===== Data excerpts
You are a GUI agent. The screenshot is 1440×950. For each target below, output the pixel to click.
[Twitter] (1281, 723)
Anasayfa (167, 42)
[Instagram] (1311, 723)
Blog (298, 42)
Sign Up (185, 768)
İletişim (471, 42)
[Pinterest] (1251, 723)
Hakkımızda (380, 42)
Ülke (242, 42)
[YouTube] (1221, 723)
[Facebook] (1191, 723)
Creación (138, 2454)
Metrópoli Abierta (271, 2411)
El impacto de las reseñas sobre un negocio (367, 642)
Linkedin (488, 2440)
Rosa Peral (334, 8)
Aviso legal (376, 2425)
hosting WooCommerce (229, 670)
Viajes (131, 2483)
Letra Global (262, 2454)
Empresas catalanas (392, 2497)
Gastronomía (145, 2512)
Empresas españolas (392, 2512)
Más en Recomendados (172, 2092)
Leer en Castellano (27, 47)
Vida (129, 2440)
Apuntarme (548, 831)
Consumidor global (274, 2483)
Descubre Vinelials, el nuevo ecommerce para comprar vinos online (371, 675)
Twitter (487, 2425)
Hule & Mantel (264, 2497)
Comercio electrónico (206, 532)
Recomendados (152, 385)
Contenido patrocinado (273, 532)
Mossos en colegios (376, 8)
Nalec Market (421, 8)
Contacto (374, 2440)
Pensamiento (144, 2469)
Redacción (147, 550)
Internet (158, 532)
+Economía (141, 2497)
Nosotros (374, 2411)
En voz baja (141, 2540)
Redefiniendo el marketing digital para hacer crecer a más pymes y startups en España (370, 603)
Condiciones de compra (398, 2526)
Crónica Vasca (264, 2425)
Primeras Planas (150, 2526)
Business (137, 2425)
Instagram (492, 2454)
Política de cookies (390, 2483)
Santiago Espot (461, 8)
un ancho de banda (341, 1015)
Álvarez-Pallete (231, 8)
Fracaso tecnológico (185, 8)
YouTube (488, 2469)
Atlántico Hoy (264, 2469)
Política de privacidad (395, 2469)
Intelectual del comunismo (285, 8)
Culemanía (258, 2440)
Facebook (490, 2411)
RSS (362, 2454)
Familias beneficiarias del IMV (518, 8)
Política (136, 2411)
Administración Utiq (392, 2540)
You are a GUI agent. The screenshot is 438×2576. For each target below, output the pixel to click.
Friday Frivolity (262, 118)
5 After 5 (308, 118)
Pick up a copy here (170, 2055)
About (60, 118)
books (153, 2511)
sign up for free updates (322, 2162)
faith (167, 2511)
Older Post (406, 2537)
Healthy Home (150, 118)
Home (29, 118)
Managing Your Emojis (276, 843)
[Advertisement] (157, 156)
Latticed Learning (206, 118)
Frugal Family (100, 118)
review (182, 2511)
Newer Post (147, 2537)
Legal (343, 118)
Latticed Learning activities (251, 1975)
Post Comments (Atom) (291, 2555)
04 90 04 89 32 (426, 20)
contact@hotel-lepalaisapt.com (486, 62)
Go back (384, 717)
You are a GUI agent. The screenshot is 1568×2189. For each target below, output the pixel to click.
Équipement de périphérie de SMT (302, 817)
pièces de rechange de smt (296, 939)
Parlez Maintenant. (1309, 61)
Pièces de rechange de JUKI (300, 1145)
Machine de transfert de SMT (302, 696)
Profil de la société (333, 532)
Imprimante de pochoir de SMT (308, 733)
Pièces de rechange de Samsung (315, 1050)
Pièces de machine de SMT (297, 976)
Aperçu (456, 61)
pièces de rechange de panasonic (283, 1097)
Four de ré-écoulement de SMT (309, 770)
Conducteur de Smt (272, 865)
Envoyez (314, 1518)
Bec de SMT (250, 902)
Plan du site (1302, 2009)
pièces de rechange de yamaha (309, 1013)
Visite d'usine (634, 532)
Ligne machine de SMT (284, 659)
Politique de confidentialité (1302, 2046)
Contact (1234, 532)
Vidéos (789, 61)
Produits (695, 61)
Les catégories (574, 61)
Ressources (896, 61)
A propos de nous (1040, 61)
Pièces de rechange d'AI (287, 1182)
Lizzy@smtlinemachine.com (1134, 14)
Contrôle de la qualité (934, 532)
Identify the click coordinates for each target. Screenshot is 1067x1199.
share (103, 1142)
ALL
==========
* Exercise
Copy every line of the listing above word for word, with no changes.

* Full answer
You are a GUI agent. The screenshot is 1440×950. For each target below, output the pixel to click.
[Twitter] (1281, 723)
Anasayfa (167, 42)
[Instagram] (1311, 723)
Blog (298, 42)
Sign Up (185, 768)
İletişim (471, 42)
[Pinterest] (1251, 723)
Hakkımızda (380, 42)
Ülke (242, 42)
[YouTube] (1221, 723)
[Facebook] (1191, 723)
Creación (138, 2454)
Metrópoli Abierta (271, 2411)
El impacto de las reseñas sobre un negocio (367, 642)
Linkedin (488, 2440)
Rosa Peral (334, 8)
Aviso legal (376, 2425)
hosting WooCommerce (229, 670)
Viajes (131, 2483)
Letra Global (262, 2454)
Empresas catalanas (392, 2497)
Gastronomía (145, 2512)
Empresas españolas (392, 2512)
Más en Recomendados (172, 2092)
Leer en Castellano (27, 47)
Vida (129, 2440)
Apuntarme (548, 831)
Consumidor global (274, 2483)
Descubre Vinelials, el nuevo ecommerce para comprar vinos online (371, 675)
Twitter (487, 2425)
Hule & Mantel (264, 2497)
Comercio electrónico (206, 532)
Recomendados (152, 385)
Contenido patrocinado (273, 532)
Mossos en colegios (376, 8)
Nalec Market (421, 8)
Contacto (374, 2440)
Pensamiento (144, 2469)
Redacción (147, 550)
Internet (158, 532)
+Economía (141, 2497)
Nosotros (374, 2411)
En voz baja (141, 2540)
Redefiniendo el marketing digital para hacer crecer a más pymes y startups en España (370, 603)
Condiciones de compra (398, 2526)
Crónica Vasca (264, 2425)
Primeras Planas (150, 2526)
Business (137, 2425)
Instagram (492, 2454)
Política de cookies (390, 2483)
Santiago Espot (461, 8)
un ancho de banda (341, 1015)
Álvarez-Pallete (231, 8)
Fracaso tecnológico (185, 8)
YouTube (488, 2469)
Atlántico Hoy (264, 2469)
Política de privacidad (395, 2469)
Intelectual del comunismo (285, 8)
Culemanía (258, 2440)
Facebook (490, 2411)
RSS (362, 2454)
Familias beneficiarias del IMV (518, 8)
Política (136, 2411)
Administración Utiq (392, 2540)
You are a GUI agent. The screenshot is 438×2576. For each target below, output the pixel to click.
Friday Frivolity (262, 118)
5 After 5 (308, 118)
Pick up a copy here (170, 2055)
About (60, 118)
books (153, 2511)
sign up for free updates (322, 2162)
faith (167, 2511)
Older Post (406, 2537)
Healthy Home (150, 118)
Home (29, 118)
Managing Your Emojis (276, 843)
[Advertisement] (157, 156)
Latticed Learning (206, 118)
Frugal Family (100, 118)
review (182, 2511)
Newer Post (147, 2537)
Legal (343, 118)
Latticed Learning activities (251, 1975)
Post Comments (Atom) (291, 2555)
04 90 04 89 32 (426, 20)
contact@hotel-lepalaisapt.com (486, 62)
Go back (384, 717)
You are a GUI agent. The screenshot is 1568×2189. For each target below, output the pixel to click.
Équipement de périphérie de SMT (302, 817)
pièces de rechange de smt (296, 939)
Parlez Maintenant. (1309, 61)
Pièces de rechange de JUKI (300, 1145)
Machine de transfert de SMT (302, 696)
Profil de la société (333, 532)
Imprimante de pochoir de SMT (308, 733)
Pièces de rechange de Samsung (315, 1050)
Pièces de machine de SMT (297, 976)
Aperçu (456, 61)
pièces de rechange de panasonic (283, 1097)
Four de ré-écoulement de SMT (309, 770)
Conducteur de Smt (272, 865)
Envoyez (314, 1518)
Bec de SMT (250, 902)
Plan du site (1302, 2009)
pièces de rechange de yamaha (309, 1013)
Visite d'usine (634, 532)
Ligne machine de SMT (284, 659)
Politique de confidentialité (1302, 2046)
Contact (1234, 532)
Vidéos (789, 61)
Produits (695, 61)
Les catégories (574, 61)
Ressources (896, 61)
A propos de nous (1040, 61)
Pièces de rechange d'AI (287, 1182)
Lizzy@smtlinemachine.com (1134, 14)
Contrôle de la qualité (934, 532)
Identify the click coordinates for each target. Screenshot is 1067x1199.
share (103, 1142)
ALL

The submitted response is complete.